> Exercise objective: Extract all lines from the data beneath that include the word "dropdown".

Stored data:
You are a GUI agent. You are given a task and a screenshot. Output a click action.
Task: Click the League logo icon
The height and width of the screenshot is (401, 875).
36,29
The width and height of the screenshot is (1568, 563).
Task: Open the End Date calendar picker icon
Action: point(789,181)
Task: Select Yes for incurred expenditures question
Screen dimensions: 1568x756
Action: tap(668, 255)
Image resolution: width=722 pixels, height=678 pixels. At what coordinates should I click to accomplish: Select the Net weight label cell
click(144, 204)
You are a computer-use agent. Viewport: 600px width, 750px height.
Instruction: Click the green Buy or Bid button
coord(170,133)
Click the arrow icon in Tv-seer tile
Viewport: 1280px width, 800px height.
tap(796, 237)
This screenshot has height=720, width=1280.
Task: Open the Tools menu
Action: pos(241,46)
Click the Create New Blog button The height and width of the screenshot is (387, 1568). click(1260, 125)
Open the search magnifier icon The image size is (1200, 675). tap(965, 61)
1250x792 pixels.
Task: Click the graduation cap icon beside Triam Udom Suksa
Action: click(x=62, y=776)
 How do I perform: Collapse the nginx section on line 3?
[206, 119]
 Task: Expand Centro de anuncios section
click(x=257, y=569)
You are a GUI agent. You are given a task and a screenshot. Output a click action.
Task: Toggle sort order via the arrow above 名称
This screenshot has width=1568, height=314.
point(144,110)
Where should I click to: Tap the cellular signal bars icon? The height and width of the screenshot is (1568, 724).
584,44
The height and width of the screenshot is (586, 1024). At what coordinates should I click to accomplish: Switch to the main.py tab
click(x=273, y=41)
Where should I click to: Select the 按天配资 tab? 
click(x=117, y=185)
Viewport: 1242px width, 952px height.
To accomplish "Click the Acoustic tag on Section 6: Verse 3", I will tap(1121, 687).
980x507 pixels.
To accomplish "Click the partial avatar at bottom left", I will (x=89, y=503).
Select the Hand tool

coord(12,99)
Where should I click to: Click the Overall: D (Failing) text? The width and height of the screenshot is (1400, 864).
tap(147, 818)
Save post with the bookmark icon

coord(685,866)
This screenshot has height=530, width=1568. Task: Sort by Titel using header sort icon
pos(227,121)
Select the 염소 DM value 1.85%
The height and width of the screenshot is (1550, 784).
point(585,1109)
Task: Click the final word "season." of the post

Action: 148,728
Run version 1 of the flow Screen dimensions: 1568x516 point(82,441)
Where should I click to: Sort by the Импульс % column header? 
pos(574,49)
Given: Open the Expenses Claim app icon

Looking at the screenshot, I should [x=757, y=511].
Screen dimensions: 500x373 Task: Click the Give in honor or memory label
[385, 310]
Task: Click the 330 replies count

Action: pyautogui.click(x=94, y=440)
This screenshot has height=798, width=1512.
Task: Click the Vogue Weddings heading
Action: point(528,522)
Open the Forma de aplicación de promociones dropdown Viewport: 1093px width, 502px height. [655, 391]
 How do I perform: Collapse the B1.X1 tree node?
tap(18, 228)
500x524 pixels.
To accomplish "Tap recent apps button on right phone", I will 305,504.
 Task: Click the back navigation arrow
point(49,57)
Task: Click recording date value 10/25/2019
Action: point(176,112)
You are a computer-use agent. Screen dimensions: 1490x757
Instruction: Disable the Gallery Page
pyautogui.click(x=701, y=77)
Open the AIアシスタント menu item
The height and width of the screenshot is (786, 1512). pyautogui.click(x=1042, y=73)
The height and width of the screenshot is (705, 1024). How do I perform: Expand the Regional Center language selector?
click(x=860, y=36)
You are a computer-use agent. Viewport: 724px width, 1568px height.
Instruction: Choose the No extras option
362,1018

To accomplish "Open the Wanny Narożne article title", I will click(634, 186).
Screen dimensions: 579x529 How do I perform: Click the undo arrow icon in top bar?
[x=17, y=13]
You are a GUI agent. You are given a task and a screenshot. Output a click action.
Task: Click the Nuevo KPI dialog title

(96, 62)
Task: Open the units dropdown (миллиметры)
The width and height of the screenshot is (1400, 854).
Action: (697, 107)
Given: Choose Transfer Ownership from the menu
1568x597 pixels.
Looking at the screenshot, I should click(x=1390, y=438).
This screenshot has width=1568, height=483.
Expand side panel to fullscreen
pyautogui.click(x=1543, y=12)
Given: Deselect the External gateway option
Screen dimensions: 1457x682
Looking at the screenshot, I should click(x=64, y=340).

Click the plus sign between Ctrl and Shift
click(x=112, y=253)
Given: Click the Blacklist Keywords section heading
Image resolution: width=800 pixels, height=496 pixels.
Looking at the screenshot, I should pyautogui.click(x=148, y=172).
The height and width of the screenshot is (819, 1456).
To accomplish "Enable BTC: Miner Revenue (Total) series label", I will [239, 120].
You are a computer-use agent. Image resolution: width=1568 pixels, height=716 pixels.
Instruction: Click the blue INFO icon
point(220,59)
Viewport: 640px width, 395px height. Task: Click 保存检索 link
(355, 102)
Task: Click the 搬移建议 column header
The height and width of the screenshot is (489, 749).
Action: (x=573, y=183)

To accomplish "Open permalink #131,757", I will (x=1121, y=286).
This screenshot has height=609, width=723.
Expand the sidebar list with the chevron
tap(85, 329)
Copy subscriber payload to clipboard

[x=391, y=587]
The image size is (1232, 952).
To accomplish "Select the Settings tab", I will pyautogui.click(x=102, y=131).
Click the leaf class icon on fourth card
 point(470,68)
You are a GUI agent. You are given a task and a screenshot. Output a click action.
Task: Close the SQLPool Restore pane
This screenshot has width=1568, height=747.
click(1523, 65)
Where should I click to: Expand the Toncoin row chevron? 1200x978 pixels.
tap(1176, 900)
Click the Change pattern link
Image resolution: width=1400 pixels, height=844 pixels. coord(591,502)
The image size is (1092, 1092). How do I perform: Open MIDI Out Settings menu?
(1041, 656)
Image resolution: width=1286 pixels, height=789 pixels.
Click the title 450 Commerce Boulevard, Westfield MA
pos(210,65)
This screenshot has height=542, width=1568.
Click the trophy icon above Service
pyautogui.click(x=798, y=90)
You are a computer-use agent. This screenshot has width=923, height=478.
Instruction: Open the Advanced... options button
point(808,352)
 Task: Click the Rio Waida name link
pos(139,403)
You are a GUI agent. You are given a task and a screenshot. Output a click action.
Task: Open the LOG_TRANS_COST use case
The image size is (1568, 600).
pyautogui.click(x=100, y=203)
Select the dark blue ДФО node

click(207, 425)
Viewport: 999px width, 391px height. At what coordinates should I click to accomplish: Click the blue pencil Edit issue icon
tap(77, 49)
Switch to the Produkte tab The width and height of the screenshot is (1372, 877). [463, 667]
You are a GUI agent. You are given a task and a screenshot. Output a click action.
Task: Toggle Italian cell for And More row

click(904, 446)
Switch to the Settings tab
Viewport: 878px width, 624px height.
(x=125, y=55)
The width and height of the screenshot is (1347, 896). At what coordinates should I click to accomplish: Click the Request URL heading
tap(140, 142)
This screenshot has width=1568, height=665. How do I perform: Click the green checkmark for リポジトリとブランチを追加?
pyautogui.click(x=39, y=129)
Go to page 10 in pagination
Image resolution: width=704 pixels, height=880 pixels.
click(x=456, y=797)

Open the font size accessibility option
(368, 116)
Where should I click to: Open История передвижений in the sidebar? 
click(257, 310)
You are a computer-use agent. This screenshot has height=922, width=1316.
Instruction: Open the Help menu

> Exercise result:
Open the Forma de aplicación de promociones dropdown Viewport: 1093px width, 502px height. [655, 391]
Task: Open the units dropdown (миллиметры)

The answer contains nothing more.